鳴き声のうるささに加え、ゴミ袋を漁ったり電線に止まって日光浴したりする姿が嫌われ、昭和43年を最後に削除されることになった。
スフィンクス
古代エジプトの服装をした女性が座っている姿を想像させるため、エジプト神話の神セトを連想させるとして昭和40年を最後に削除されることになった。
キリンの子供
「首が長い」という特徴が強調されて「長虫」と呼ばれ、昭和36年を最後に削除されることになった。
シマウマ
「走る姿が速い」という印象を持たれたものの、実際に走らせると遅く、昭和30年に削除される。
ハリネズミ
針だらけの外見から「怖いもの知らず」「無鉄砲」などのイメージが強く、昭和34年を最後に削除されることになった。
カンガルー
「ジャンプが得意な動物」というイメージが強すぎるあまり、交通事故や衝突事故が頻発したため、昭和50年を最後に削除されることになった。
うさぎ
「跳躍力に優れる」という理由で、昭和33年に削除されそうになったものの、後に「跳躍力は関係なく、ただ単に動きが素早いだけ」という説が広まり、昭和38年に削除されることとなった。
ネッシー
写真や映像の撮影技術の向上により、「湖の底に隠れている生物の姿を写したのではないか?」という憶測が広がり、昭和45年に削除されることになる。
海亀
産卵時に甲羅干しをして卵を保護する習性があることなどから、昭和41年を最後に削除されることになった。
モナリザ
謎めいた微笑みを浮かべていることから、昭和33年に削除されそうになるが、作者レオナルド・ダ・ヴィンチが否定したため、平成5年を最後に削除されることになった。
ミジンコ
プランクトンの一種だが、他の生き物の餌となるような小さな生き物ではないため、昭和44年を最後に削除されることになった。
ヒトデ
軟体動物の仲間であるため、足がたくさんあるように見える。昭和46年を最後に削除されることになった。

備考

昭和55年5月1日、郵政省は「動物の記号に関する省令」の一部改正を行い、平成2年11月28日には「郵便料金表一覧表記載事項等を定める規則の一部を次のように定める」とする通達を出した。これにより、昭和55年6月以降の料金区分については、「動物の絵入りの郵便物には、『(絵)』をつけるものとする」(第3項)、「動物の絵入り葉書・封筒等の郵送料は、『普通便』(第5項)、『速達便』(同第7項)又は『特定記録郵便』(同第9項)」とすることが決まった。また、動植物の絵が入ったハガキについても、平成5年12月からこの取り扱いが始まることになった。

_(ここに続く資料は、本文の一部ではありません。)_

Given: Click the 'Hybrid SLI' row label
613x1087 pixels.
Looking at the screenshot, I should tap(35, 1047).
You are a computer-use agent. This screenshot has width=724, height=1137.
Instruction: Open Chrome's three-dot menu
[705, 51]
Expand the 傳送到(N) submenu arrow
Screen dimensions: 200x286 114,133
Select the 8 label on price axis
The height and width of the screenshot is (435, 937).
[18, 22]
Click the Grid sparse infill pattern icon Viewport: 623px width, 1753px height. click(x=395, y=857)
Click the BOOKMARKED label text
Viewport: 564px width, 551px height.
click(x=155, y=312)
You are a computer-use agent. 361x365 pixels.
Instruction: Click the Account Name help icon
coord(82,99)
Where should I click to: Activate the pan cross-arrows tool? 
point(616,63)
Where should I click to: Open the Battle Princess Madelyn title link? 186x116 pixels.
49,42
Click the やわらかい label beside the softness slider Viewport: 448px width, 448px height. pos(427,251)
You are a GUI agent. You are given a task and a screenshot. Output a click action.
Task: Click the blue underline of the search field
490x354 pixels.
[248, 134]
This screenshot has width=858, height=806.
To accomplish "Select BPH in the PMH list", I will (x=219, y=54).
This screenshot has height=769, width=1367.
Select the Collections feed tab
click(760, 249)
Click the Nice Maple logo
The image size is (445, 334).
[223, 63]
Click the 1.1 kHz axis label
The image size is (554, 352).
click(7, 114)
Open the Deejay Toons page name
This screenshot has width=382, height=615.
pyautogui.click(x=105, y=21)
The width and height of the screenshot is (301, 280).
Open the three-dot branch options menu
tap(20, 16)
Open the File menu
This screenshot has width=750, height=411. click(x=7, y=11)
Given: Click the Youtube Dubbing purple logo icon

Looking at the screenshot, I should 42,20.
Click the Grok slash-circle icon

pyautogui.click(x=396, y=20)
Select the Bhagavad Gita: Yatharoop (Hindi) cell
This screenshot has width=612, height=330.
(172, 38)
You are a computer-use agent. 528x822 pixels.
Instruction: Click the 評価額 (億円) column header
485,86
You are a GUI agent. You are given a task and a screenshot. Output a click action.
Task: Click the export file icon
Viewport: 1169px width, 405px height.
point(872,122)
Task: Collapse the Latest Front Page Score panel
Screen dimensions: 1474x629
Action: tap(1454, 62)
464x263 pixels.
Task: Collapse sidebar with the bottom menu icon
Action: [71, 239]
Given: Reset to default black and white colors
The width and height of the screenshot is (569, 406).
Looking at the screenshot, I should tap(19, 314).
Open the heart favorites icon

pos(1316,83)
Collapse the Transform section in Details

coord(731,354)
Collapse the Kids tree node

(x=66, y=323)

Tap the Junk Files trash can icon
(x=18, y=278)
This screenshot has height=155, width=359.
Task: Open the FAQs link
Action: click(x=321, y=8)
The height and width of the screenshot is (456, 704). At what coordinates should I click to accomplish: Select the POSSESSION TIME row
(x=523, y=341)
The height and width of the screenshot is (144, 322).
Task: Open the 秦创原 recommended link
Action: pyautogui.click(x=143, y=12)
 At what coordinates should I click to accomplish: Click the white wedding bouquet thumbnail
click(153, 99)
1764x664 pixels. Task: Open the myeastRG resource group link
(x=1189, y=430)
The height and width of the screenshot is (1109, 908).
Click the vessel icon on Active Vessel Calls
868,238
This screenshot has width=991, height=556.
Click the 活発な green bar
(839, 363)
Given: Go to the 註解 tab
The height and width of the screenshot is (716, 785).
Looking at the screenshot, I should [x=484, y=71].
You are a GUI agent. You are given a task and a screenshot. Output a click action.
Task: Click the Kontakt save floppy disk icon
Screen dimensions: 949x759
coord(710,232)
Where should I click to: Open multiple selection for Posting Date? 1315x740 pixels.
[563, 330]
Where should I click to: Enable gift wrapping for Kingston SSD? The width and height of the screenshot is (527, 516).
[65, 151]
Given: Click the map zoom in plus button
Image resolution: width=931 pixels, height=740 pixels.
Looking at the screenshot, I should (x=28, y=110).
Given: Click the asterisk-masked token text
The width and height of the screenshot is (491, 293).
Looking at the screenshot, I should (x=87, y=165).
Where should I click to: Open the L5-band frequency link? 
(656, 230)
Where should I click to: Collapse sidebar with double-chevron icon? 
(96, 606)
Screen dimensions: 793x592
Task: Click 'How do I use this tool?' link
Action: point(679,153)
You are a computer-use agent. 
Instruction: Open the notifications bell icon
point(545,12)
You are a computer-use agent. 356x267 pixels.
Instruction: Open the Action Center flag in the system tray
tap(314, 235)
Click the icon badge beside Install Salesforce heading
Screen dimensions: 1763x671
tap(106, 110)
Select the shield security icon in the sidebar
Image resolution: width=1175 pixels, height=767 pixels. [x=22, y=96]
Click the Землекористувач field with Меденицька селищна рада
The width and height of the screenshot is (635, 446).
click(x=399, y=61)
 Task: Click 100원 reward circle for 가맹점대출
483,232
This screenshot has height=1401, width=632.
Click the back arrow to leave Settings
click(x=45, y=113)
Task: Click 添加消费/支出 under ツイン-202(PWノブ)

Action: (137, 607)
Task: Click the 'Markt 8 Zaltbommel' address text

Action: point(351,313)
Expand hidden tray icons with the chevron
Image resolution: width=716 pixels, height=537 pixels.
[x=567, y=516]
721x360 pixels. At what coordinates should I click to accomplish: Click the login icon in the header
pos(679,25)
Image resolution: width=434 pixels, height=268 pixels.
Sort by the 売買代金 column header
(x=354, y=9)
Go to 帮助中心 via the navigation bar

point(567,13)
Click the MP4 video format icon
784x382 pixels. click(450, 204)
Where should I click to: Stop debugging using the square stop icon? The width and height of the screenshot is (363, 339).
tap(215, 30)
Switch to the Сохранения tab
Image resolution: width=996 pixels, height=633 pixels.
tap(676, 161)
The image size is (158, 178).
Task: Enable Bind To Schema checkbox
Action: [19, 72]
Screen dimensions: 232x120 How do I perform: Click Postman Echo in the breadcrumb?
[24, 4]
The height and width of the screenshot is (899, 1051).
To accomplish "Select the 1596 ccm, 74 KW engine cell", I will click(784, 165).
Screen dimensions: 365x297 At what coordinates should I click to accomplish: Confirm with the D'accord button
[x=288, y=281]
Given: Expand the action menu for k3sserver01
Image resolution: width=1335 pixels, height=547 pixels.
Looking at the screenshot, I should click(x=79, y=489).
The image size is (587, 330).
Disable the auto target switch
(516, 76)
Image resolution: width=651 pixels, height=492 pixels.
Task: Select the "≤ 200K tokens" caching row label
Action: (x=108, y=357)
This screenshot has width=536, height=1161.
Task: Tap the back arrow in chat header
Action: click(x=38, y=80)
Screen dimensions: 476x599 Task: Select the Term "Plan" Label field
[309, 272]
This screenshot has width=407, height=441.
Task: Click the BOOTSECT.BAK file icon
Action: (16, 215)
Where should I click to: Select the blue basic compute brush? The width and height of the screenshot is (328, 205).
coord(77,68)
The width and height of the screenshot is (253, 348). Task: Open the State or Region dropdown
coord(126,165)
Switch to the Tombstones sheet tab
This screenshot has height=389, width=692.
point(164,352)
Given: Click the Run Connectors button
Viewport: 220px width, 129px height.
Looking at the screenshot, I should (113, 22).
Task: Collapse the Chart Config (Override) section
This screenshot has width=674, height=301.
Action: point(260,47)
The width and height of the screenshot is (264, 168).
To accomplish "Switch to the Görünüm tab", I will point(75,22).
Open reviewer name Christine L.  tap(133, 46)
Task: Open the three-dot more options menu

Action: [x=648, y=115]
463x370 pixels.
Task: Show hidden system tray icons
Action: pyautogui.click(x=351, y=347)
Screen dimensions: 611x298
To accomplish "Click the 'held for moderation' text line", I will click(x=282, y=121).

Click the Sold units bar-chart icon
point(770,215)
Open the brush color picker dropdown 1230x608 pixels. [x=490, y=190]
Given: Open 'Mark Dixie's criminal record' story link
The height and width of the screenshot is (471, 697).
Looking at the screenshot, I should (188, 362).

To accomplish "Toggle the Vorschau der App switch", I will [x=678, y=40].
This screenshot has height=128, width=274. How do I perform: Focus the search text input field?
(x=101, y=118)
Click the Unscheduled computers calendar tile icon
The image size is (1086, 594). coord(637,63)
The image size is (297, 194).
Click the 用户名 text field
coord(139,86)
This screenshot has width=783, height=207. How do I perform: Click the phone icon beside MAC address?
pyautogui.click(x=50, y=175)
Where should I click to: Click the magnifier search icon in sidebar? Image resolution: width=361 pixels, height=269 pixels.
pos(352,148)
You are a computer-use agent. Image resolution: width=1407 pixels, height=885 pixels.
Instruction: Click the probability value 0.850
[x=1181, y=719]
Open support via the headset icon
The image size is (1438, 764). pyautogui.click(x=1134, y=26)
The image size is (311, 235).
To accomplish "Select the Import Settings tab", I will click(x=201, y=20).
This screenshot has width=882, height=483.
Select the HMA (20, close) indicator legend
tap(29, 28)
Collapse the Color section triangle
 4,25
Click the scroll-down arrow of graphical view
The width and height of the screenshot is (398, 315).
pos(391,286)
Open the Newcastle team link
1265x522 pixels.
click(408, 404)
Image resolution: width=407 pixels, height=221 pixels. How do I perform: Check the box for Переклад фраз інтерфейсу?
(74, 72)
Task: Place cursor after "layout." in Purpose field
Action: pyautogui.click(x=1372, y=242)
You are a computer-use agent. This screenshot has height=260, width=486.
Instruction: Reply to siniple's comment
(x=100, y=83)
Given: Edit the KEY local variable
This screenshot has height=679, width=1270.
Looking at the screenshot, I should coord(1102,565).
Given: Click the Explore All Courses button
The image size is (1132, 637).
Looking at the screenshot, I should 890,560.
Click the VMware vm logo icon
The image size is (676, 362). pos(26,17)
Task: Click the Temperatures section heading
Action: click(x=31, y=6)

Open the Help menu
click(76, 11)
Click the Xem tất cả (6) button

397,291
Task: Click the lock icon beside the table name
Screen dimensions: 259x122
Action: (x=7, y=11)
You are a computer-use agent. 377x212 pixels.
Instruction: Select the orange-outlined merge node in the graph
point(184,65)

平成5年4月20日の閣議において、平成6年度からの消費税率引き上げを決定した際、野党が反発。干支の中に「亥」が入っていないことを理由に、法案の修正を要求した。このため政府は、平成5年8月に「年賀状印刷の引き受け等に関する政令」を制定し、同年10月1日以降の年賀状の受け付けを停止した。
西暦2000年問題への対応について、郵政省では「特に何も問題は無いが、間違えてダチョウ年の年賀状を出す人はいるかもしれない」「今年の干支は馬だから、間違っても大丈夫」などと回答していた。
「十二支考」(『新字源』小学館刊)では、「い‐ね」を「子」としている。
なお、十二支のうち未と申を除いた十一の動物はすべて、干支の中に含まれている。